If you live anywhere near the tropics, air conditioning isn’t a luxury but a necessity. The problem however is that humid climates can cause conventional air conditioners to draw more power to dehumidify the air than it requires to just cool it, which increases the power needed to run the unit. Back in 1963, there was a proposal to create a cooling system that didn’t foster condensation and couple it with different methods of removing humidity. Researchers in Singapore have now created such a system. It uses a membrane that is permeable to infrared radiation but prevents condensation around the cooling unit.
You can see a video of the apparatus in a pavilion in the Singapore heat in the video below. Chilled water runs through tubes behind a membrane that passes thermal radiation. Since the tubes are not exposed to the ambient atmosphere, condensation is minimal. But heat radiates from the warmer area to the much colder area of the tubes.
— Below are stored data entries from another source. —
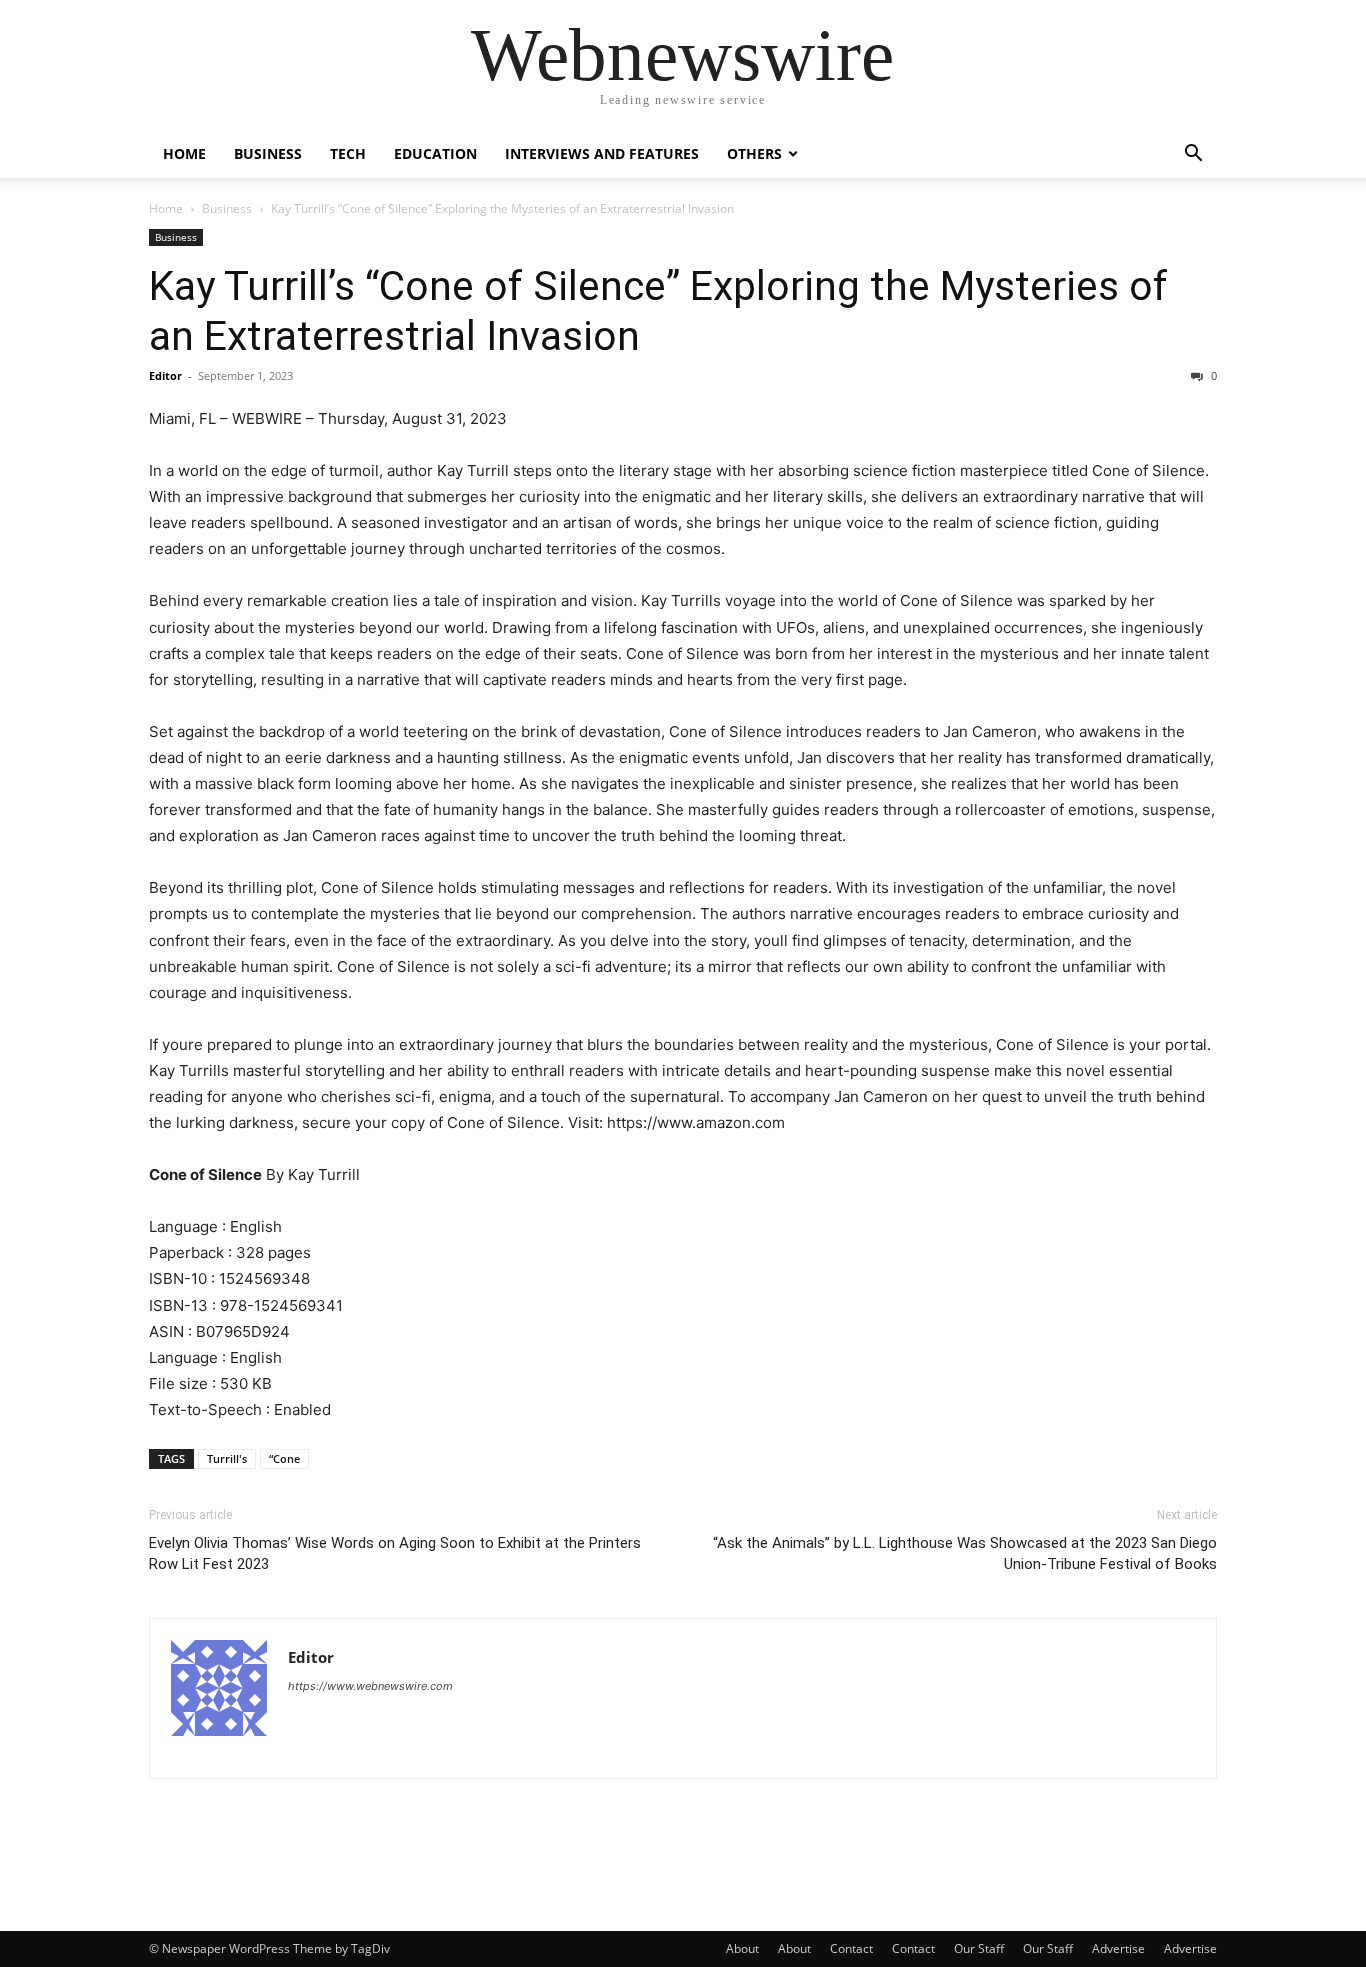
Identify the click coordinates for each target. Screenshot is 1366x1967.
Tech (348, 153)
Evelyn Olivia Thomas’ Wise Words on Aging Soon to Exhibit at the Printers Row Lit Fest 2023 (395, 1553)
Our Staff (979, 1948)
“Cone (284, 1458)
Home (184, 153)
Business (268, 153)
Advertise (1118, 1948)
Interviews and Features (602, 153)
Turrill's (227, 1458)
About (742, 1948)
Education (435, 153)
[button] (1193, 155)
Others (754, 153)
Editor (165, 375)
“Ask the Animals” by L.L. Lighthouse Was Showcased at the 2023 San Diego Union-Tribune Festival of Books (965, 1553)
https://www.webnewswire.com (370, 1686)
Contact (851, 1948)
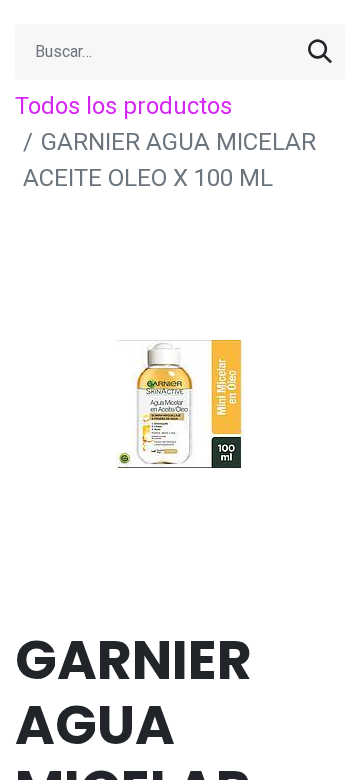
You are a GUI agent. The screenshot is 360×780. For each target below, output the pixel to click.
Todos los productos (123, 106)
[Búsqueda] (320, 52)
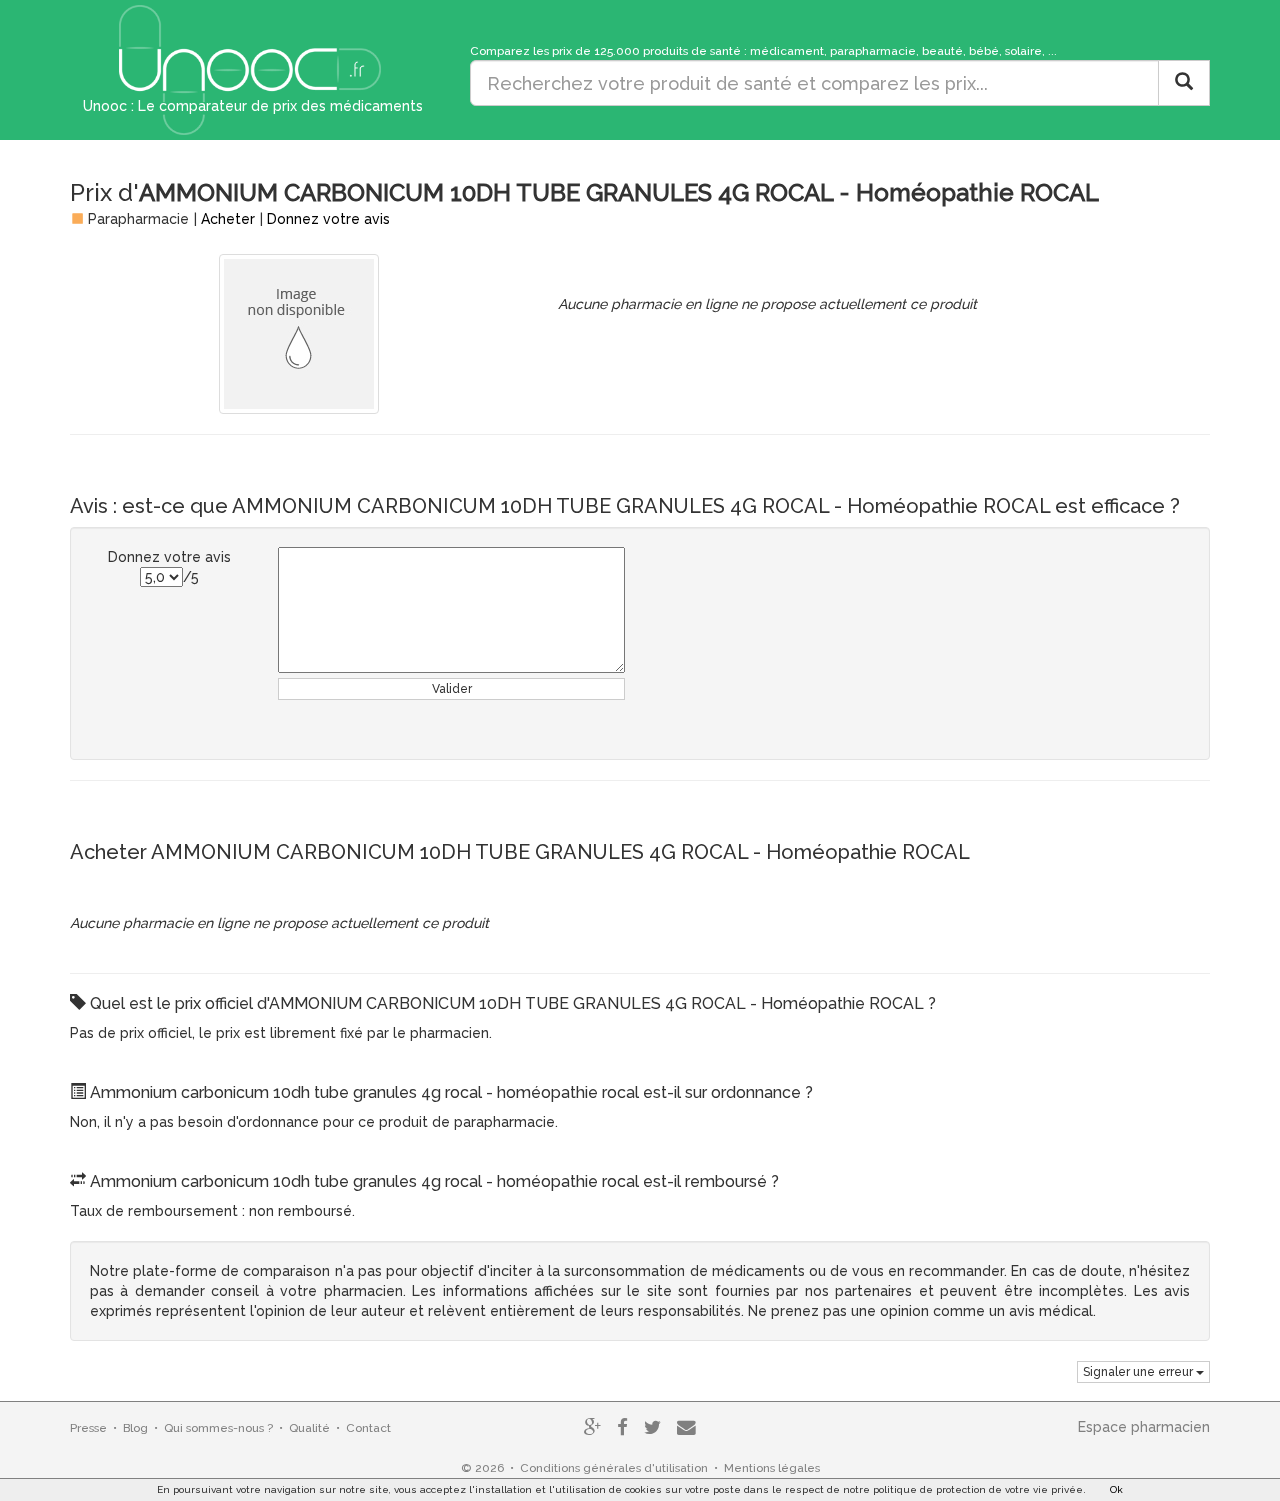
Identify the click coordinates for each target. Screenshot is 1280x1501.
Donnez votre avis (328, 219)
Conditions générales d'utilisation (614, 1468)
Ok (1116, 1489)
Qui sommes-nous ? (218, 1428)
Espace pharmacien (1144, 1427)
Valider (452, 689)
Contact (368, 1428)
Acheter (228, 219)
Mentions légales (772, 1468)
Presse (88, 1428)
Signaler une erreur (1139, 1372)
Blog (135, 1428)
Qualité (309, 1428)
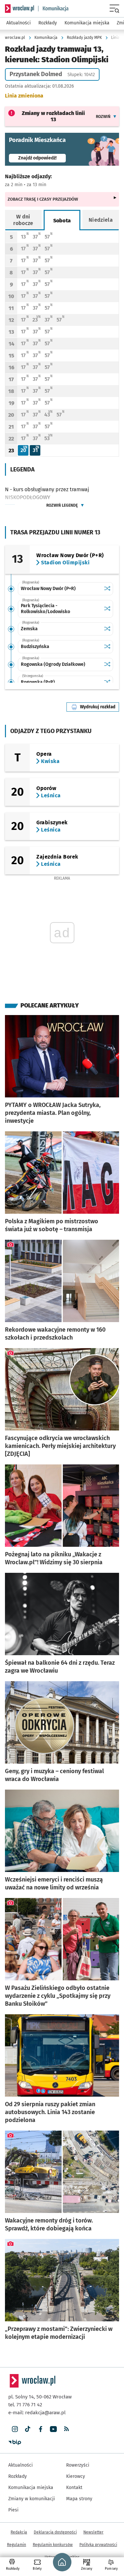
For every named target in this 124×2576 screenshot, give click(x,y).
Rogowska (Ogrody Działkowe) (53, 664)
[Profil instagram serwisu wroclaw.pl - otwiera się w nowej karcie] (15, 2429)
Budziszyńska (35, 646)
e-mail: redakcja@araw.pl (36, 2413)
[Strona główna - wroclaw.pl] (19, 8)
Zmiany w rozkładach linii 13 (53, 116)
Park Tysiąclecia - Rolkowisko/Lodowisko (45, 608)
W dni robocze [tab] (23, 219)
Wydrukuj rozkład (99, 707)
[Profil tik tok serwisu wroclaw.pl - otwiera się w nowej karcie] (27, 2429)
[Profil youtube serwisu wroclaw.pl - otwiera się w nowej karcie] (53, 2429)
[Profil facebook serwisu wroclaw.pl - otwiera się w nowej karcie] (40, 2429)
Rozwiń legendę (62, 505)
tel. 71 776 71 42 (25, 2405)
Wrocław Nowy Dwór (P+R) (48, 588)
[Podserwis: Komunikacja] (53, 9)
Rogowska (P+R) (38, 682)
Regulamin (16, 2544)
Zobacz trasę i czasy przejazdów (43, 199)
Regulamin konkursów (53, 2544)
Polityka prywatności (98, 2544)
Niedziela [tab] (101, 220)
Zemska (29, 629)
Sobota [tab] (62, 220)
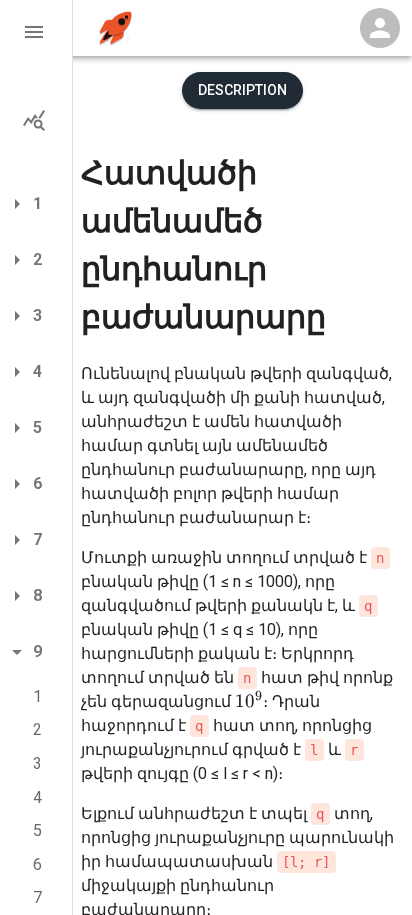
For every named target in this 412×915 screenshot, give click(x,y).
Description (242, 90)
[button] (36, 32)
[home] (115, 28)
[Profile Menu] (380, 28)
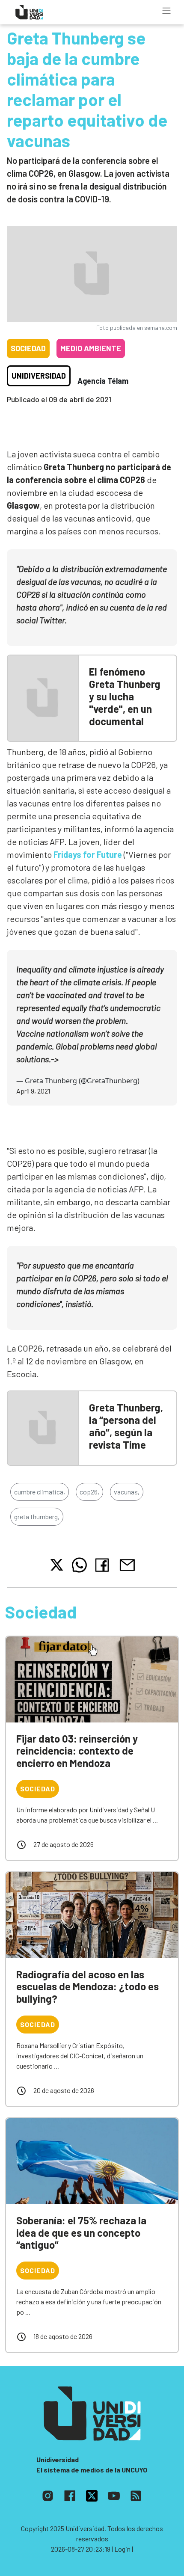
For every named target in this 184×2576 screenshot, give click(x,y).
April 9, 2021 (33, 1091)
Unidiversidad (39, 375)
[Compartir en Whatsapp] (79, 1565)
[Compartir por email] (127, 1564)
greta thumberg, (36, 1516)
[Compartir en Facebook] (104, 1565)
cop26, (89, 1492)
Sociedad (28, 348)
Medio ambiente (90, 348)
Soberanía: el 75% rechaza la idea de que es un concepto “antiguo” (81, 2232)
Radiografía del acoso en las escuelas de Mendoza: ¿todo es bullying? (87, 1986)
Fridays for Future (87, 854)
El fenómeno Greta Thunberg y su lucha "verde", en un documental (124, 696)
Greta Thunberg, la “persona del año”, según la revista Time (126, 1425)
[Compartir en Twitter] (56, 1565)
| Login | (122, 2549)
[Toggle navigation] (166, 10)
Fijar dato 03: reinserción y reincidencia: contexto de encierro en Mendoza (77, 1751)
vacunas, (126, 1492)
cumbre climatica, (39, 1492)
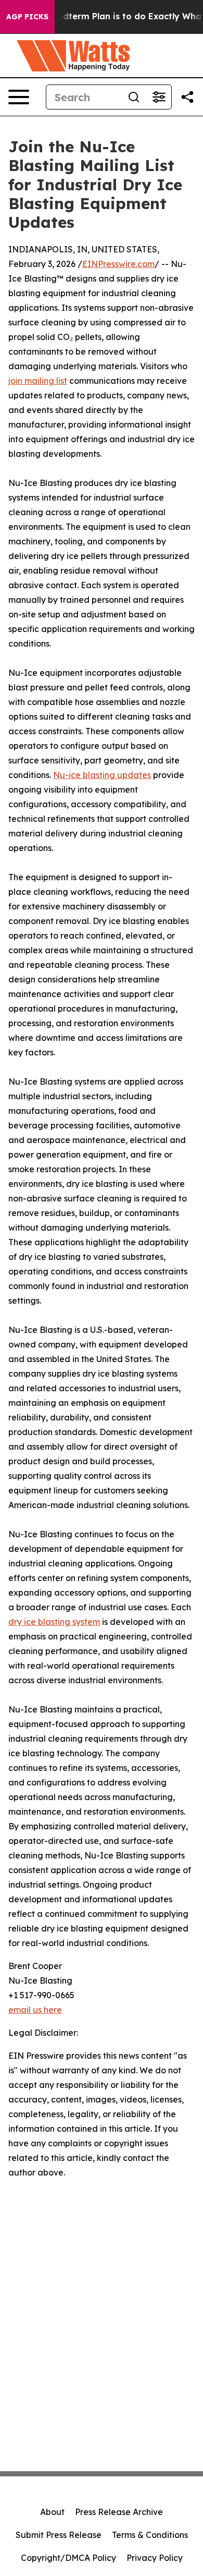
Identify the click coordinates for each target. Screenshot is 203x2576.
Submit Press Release (59, 2535)
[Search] (133, 97)
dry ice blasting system (54, 1622)
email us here (35, 2009)
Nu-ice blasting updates (102, 775)
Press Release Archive (119, 2512)
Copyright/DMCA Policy (68, 2558)
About (52, 2512)
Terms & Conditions (150, 2535)
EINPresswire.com (118, 264)
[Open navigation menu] (18, 97)
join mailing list (37, 380)
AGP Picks (27, 16)
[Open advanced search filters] (158, 97)
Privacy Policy (154, 2558)
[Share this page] (187, 97)
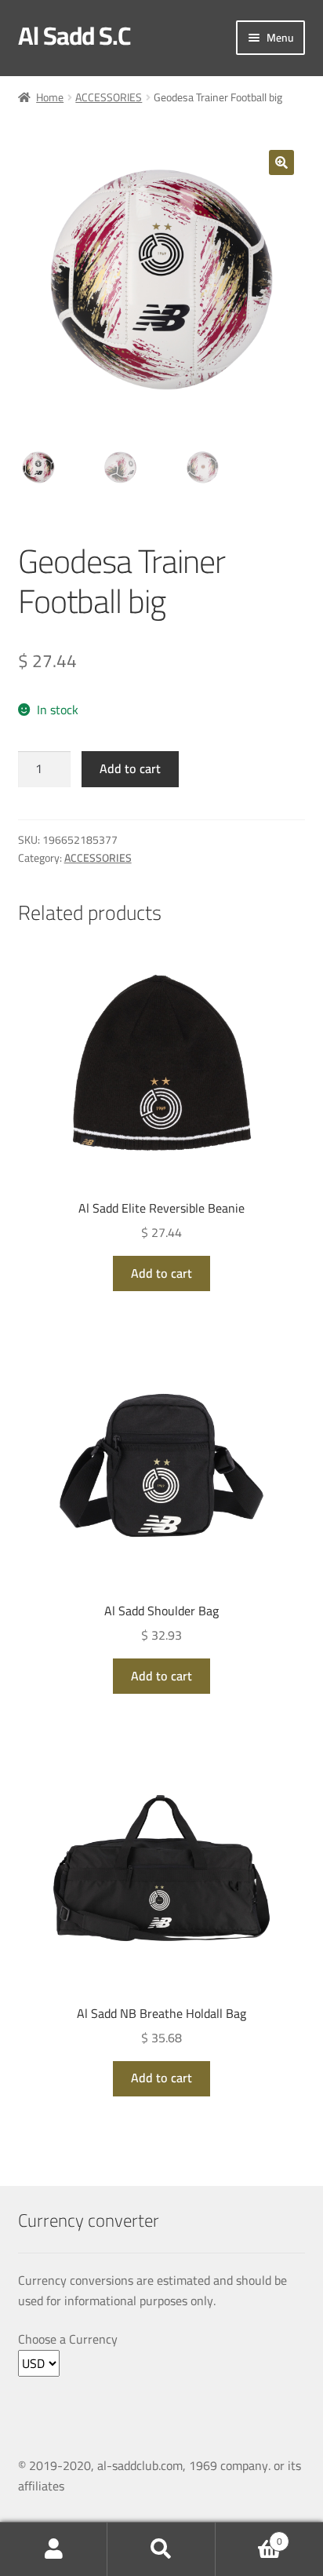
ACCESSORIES (108, 97)
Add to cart (130, 768)
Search (161, 2549)
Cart (249, 2536)
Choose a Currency (68, 2340)
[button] (281, 162)
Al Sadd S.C (74, 35)
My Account (53, 2549)
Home (50, 97)
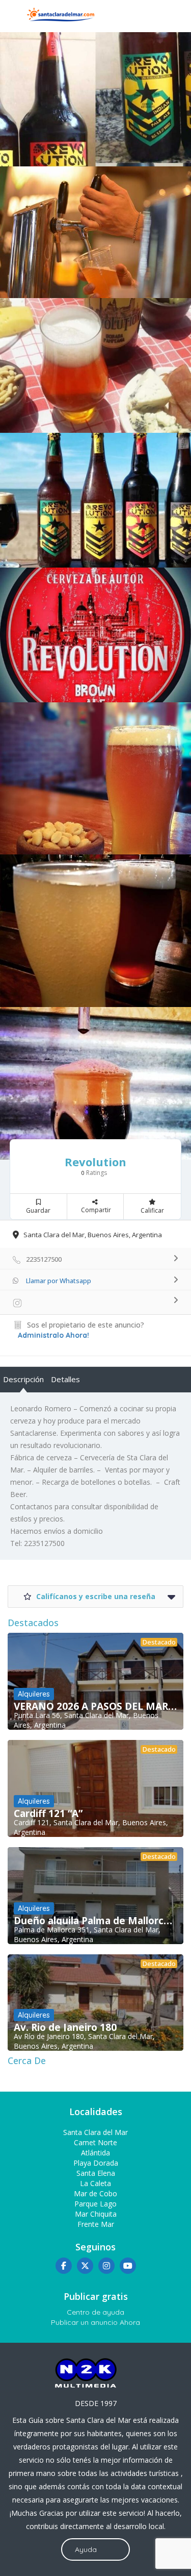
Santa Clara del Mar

Desiccant passively dries the air. Does it work? The paper mentions testing in January which sounds odd to people from chillier latitudes, but Singapore is so near the equator that it isn’t really what others might call winter there even in January. A quick search reveals the average temperature in January is 87F or about 30.5C. People found the area to be subjectively cool and comfortable.
We wonder of course if you could cool electronics with a scheme like this in applications where airflow or vibration from a contact surface could be an issue–for example, under a microscope. You can build a classic air conditioner out of odd parts if you like. Swamp coolers work well, but not with humidity.